500 million accounts hit in Yahoo data breach

September 23, 2016 | 09:39

Tags: #attack #bob-lord #breach #data-breach #flickr #hash #hashed #insecurity #passwords #security #state-sponsored #tumblr

Companies: #verizon #yahoo

Yahoo has confirmed the discovery of a major data breach which has seen the personal details of around 500 million users leaked to persons unknown, in what it claims was a 'state-sponsored' attack.

Acquired by Verizon earlier this year, Yahoo is one of the grandfathers of the modern internet and runs a variety of services ranging from its minority-share search portal to social networking Tumblr and photo-sharing service Flickr. Its most recent announcement, however, is most unwelcome: the discovery of an attack in 2014 which leaked the personal information of 500 million of its users, including usernames, email addresses, telephone numbers, security questions and answers, and hashed passwords.

'A recent investigation by Yahoo has confirmed that a copy of certain user account information was stolen from the company’s network in late 2014 by what it believes is a state-sponsored actor,' Yahoo's chief information security officer Bob Lord explained in a statement on the breach. 'The account information may have included names, email addresses, telephone numbers, dates of birth, hashed passwords (the vast majority with bcrypt) and, in some cases, encrypted or unencrypted security questions and answers.
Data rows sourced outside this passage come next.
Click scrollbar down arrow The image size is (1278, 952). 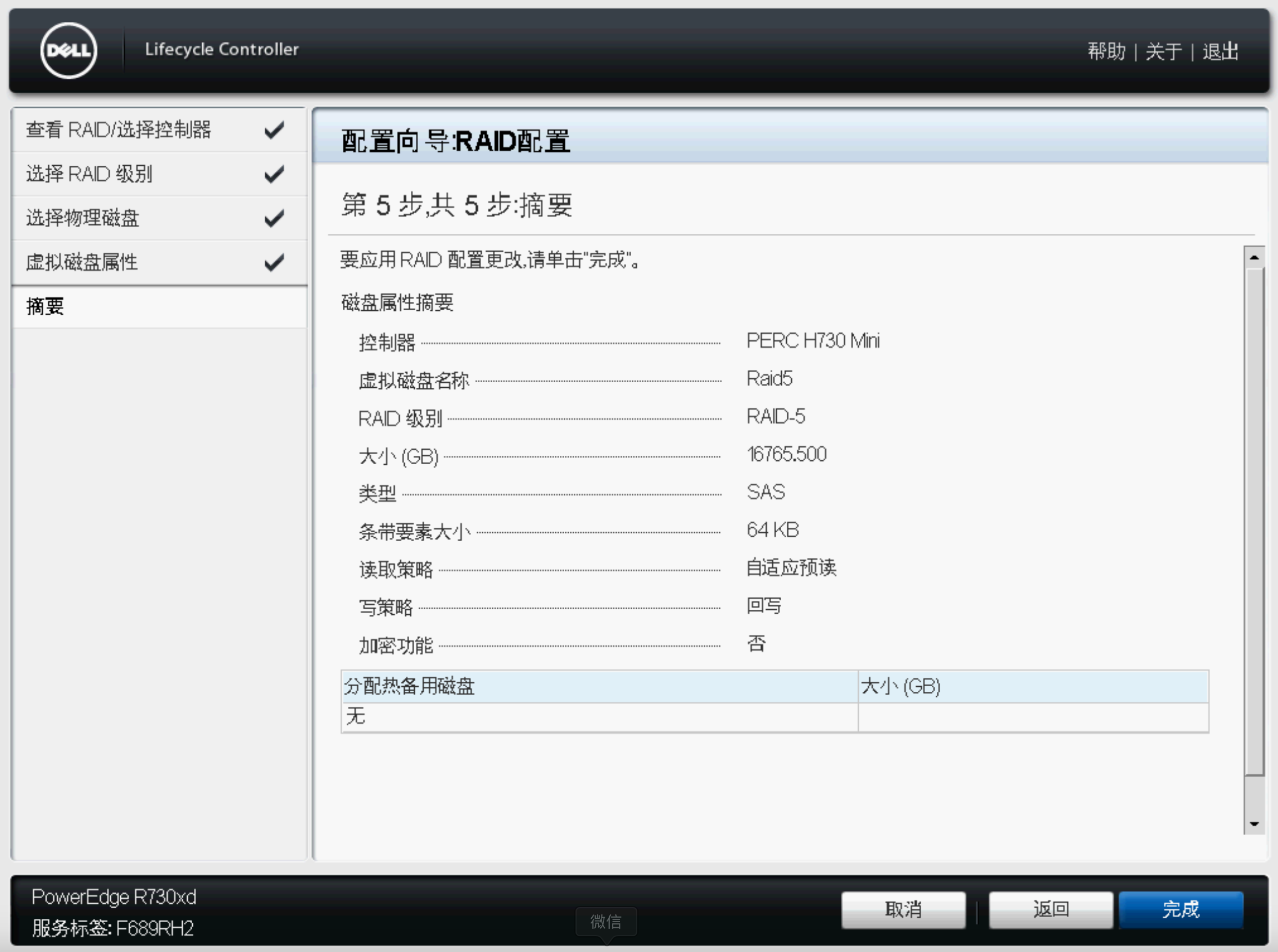point(1254,823)
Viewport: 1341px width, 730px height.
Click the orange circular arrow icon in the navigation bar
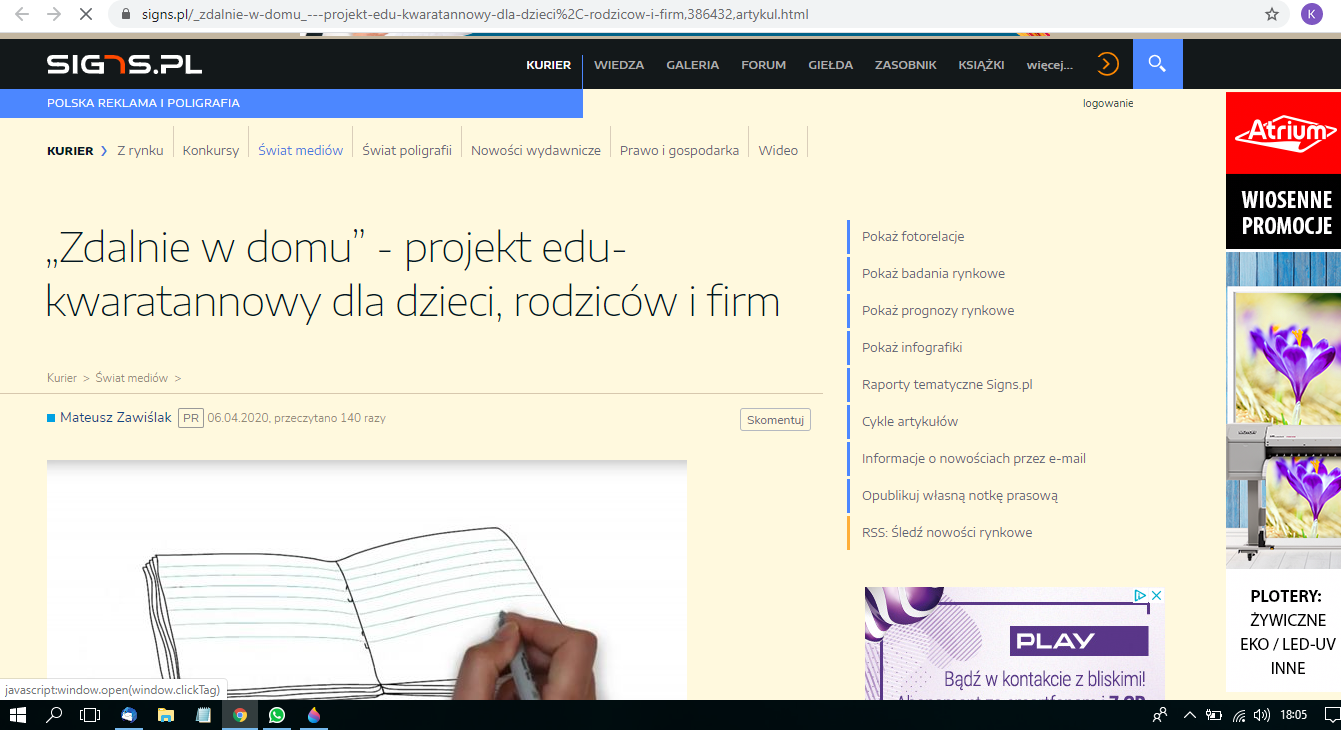pyautogui.click(x=1107, y=64)
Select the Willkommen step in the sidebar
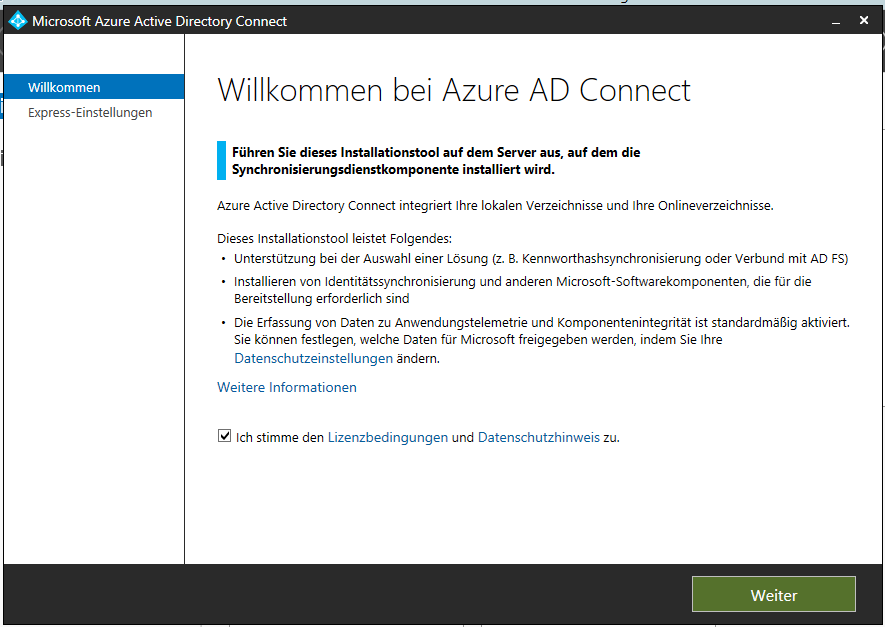This screenshot has height=627, width=885. click(x=94, y=87)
The ongoing investigation suggests that stolen information did not include unprotected passwords, payment card data, or bank account information; payment card data and bank account information are not stored in the system that the investigation has found to be affected.'

To protect its users following the discovery, Yahoo has begun contacting them via email, is requesting password changes on next login, has invalidated any security questions that were stored unencrypted, and is pushing its Yahoo Account Key second-factor verification system in place of passwords. Lord has further claimed that the investigation has shown no evidence that the attacker is still present within Yahoo's system, suggesting a dump-and-run attack which resulted in a copy of the user database rather than anything more long-lasting.

More details on the attack are available on Yahoo's official notification page.